= Problem =
Everything in the listing below should be repeated exactly.

= Exercise materials =
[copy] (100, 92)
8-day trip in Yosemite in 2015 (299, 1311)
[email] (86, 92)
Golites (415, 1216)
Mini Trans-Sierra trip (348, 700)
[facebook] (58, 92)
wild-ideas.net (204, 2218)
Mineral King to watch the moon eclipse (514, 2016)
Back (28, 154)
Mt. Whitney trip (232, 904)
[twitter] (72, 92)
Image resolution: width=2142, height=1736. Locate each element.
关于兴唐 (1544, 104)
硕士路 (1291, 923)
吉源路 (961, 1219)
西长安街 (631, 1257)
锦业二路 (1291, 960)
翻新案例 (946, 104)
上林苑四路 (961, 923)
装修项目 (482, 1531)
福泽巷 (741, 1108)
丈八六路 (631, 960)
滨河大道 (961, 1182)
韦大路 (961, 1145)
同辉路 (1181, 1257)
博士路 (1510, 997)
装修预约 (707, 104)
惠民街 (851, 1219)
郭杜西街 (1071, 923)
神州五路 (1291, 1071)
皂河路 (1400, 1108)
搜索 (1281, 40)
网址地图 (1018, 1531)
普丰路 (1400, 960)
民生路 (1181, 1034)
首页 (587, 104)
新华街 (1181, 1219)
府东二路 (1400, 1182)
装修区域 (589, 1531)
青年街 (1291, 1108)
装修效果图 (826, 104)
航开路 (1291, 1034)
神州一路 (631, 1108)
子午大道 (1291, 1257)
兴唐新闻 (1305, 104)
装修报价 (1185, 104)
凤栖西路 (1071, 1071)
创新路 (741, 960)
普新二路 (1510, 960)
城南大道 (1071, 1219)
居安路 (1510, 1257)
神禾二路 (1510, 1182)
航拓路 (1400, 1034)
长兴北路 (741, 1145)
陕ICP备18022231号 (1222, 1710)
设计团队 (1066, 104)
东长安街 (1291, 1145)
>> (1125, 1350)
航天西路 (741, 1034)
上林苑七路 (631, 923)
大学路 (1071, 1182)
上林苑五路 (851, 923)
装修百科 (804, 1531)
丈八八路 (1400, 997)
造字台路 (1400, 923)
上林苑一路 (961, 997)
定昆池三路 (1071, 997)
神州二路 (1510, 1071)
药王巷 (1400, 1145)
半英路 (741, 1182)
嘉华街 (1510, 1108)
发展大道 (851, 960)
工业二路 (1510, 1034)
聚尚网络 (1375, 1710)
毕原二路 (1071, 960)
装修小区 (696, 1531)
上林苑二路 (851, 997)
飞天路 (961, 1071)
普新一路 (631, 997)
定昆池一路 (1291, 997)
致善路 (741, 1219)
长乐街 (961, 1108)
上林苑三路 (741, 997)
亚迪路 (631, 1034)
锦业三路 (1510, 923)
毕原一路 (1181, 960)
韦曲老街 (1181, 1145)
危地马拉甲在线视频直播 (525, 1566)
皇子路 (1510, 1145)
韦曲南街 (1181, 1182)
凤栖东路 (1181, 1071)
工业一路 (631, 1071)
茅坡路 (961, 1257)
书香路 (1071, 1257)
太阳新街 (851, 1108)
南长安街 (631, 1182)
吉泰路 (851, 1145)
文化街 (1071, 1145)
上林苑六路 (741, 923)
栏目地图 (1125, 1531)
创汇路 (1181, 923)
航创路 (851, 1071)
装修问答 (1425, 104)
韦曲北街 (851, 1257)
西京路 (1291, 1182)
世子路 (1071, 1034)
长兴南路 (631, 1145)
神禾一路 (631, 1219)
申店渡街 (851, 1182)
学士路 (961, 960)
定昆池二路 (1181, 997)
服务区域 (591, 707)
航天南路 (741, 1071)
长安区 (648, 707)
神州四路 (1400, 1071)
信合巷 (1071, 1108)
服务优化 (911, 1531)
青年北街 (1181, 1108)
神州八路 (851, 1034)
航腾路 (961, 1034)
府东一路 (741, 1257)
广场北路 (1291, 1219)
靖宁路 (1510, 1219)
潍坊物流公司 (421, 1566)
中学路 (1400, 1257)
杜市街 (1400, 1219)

= Solution below =
[copy] (100, 92)
8-day trip in Yosemite in 2015 (299, 1311)
[email] (86, 92)
Golites (415, 1216)
Mini Trans-Sierra trip (348, 700)
[facebook] (58, 92)
wild-ideas.net (204, 2218)
Mineral King to watch the moon eclipse (514, 2016)
Back (28, 154)
Mt. Whitney trip (232, 904)
[twitter] (72, 92)
Image resolution: width=2142, height=1736. Locate each element.
关于兴唐 (1544, 104)
硕士路 (1291, 923)
吉源路 (961, 1219)
西长安街 (631, 1257)
锦业二路 (1291, 960)
翻新案例 (946, 104)
上林苑四路 (961, 923)
装修项目 (482, 1531)
福泽巷 (741, 1108)
丈八六路 (631, 960)
滨河大道 (961, 1182)
韦大路 (961, 1145)
同辉路 (1181, 1257)
博士路 (1510, 997)
装修预约 (707, 104)
惠民街 (851, 1219)
郭杜西街 (1071, 923)
神州五路 (1291, 1071)
皂河路 (1400, 1108)
搜索 (1281, 40)
网址地图 (1018, 1531)
普丰路 (1400, 960)
民生路 (1181, 1034)
首页 (587, 104)
新华街 (1181, 1219)
府东二路 (1400, 1182)
装修区域 (589, 1531)
青年街 (1291, 1108)
装修效果图 (826, 104)
航开路 (1291, 1034)
神州一路 (631, 1108)
子午大道 (1291, 1257)
兴唐新闻 (1305, 104)
装修报价 (1185, 104)
凤栖西路 (1071, 1071)
创新路 (741, 960)
普新二路 (1510, 960)
城南大道 (1071, 1219)
居安路 (1510, 1257)
神禾二路 (1510, 1182)
航拓路 (1400, 1034)
长兴北路 (741, 1145)
陕ICP备18022231号 (1222, 1710)
设计团队 (1066, 104)
东长安街 (1291, 1145)
>> (1125, 1350)
航天西路 (741, 1034)
上林苑七路 (631, 923)
大学路 (1071, 1182)
上林苑五路 (851, 923)
装修百科 (804, 1531)
丈八八路 (1400, 997)
造字台路 (1400, 923)
上林苑一路 (961, 997)
定昆池三路 (1071, 997)
神州二路 (1510, 1071)
药王巷 (1400, 1145)
半英路 (741, 1182)
嘉华街 (1510, 1108)
发展大道 (851, 960)
工业二路 (1510, 1034)
聚尚网络 (1375, 1710)
毕原二路 (1071, 960)
装修小区 (696, 1531)
上林苑二路 (851, 997)
飞天路 (961, 1071)
普新一路 (631, 997)
定昆池一路 (1291, 997)
致善路 (741, 1219)
长乐街 (961, 1108)
上林苑三路 (741, 997)
亚迪路 (631, 1034)
锦业三路 (1510, 923)
毕原一路 (1181, 960)
韦曲老街 (1181, 1145)
危地马拉甲在线视频直播 (525, 1566)
皇子路 (1510, 1145)
韦曲南街 (1181, 1182)
凤栖东路 (1181, 1071)
工业一路 (631, 1071)
茅坡路 (961, 1257)
书香路 (1071, 1257)
太阳新街 (851, 1108)
南长安街 (631, 1182)
吉泰路 (851, 1145)
文化街 (1071, 1145)
上林苑六路 (741, 923)
栏目地图 (1125, 1531)
创汇路 (1181, 923)
航创路 (851, 1071)
装修问答 (1425, 104)
韦曲北街 (851, 1257)
西京路 (1291, 1182)
世子路 (1071, 1034)
长兴南路 (631, 1145)
神禾一路 (631, 1219)
申店渡街 (851, 1182)
学士路 (961, 960)
定昆池二路 (1181, 997)
服务区域 (591, 707)
航天南路 (741, 1071)
长安区 (648, 707)
神州四路 (1400, 1071)
信合巷 (1071, 1108)
服务优化 (911, 1531)
青年北街 (1181, 1108)
神州八路 (851, 1034)
航腾路 (961, 1034)
府东一路 (741, 1257)
广场北路 (1291, 1219)
靖宁路 (1510, 1219)
潍坊物流公司 (421, 1566)
中学路 (1400, 1257)
杜市街 (1400, 1219)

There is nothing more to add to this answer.